Kennedy approaches the question of local communities in unusual and stimulating ways. Few people would examine local government and faith-based parishes in the same book, much less query whether they might form fruitful connections. It is not as eclectic as it seems, not least because local government and religious parishes were once much more closely related.
The civil parish was essentially an administrative area managed by a parish council, while the church parish was in the care of the parish priest or minister
Kennedy traces the origin of the Irish civil parish system to the Normans. After the Reformation, Church of Ireland parishes often shared boundaries with the existing civil parishes, although the new boundaries were not always identical. Roman Catholic parishes were different again.
The civil parish was essentially an administrative area managed by a parish council, while the church parish was in the care of the parish priest or minister. Civil parishes were rendered more or less obsolete by the Local Government (Ireland) Act of 1898. For a long time after that, the parish as a religious and social unit thrived, although it is now seriously in decline.
When Handforth Parish Council in Cheshire became famous for all the wrong reasons during the pandemic many Irish people assumed they were looking at the shenanigans of a parish pastoral council, a purely religious structure. English people immediately understood that Handforth Parish Council was the most local level of government.
Jackie Weaver, who became famous for remaining calm while under attack by irate councillors, was a stand-in clerk brought in to try to make peace between warring factions. The chaotic meeting spawned memes, T-shirts and even songs based on phrases such as “Jackie Weaver, you have no authority here” and “Read the standing orders — read them and understand them”.

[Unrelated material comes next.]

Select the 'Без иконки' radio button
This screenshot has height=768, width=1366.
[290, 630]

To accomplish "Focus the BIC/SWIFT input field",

While Handforth Parish Council may have inadvertently provided comedy gold, the decline of Irish local structures, both civil and religious, has far less entertaining consequences. Local government is famously weak in Ireland, starved of funds and reduced almost to simply administering the policies of the central government.
While Kennedy draws on copious research, when it comes to social capital she focuses on economist Prof Raghuram Rajan and political scientist Prof Robert Putnam. In his book, The Third Pillar, Rajan states that the strengthening of the state and market while our local communities weaken is responsible for problems as diverse as inequality, the opioid crisis and the rise of populist nationalism. Strong local communities are essential to sustainable economies.
These are large claims. However, it is clear that market forces, globalisation and the influence of Big Tech have herded people into individualism or at best, small groups of friends or families. Positive social change cannot come about without local structures to facilitate them.
Take local authorities and housing. Kennedy shows that between the 1940s and 1970s, local authorities built nearly 150,000 houses to rent. Local authorities no longer have the capacity or perhaps the will to build on this scale. Well-rehearsed negative social consequences flow from this.
There was often snobbery and social division, but parishes also contribute to a strong social fabric
Parishes as religious communities are also in decline, with ageing parishioners and priests.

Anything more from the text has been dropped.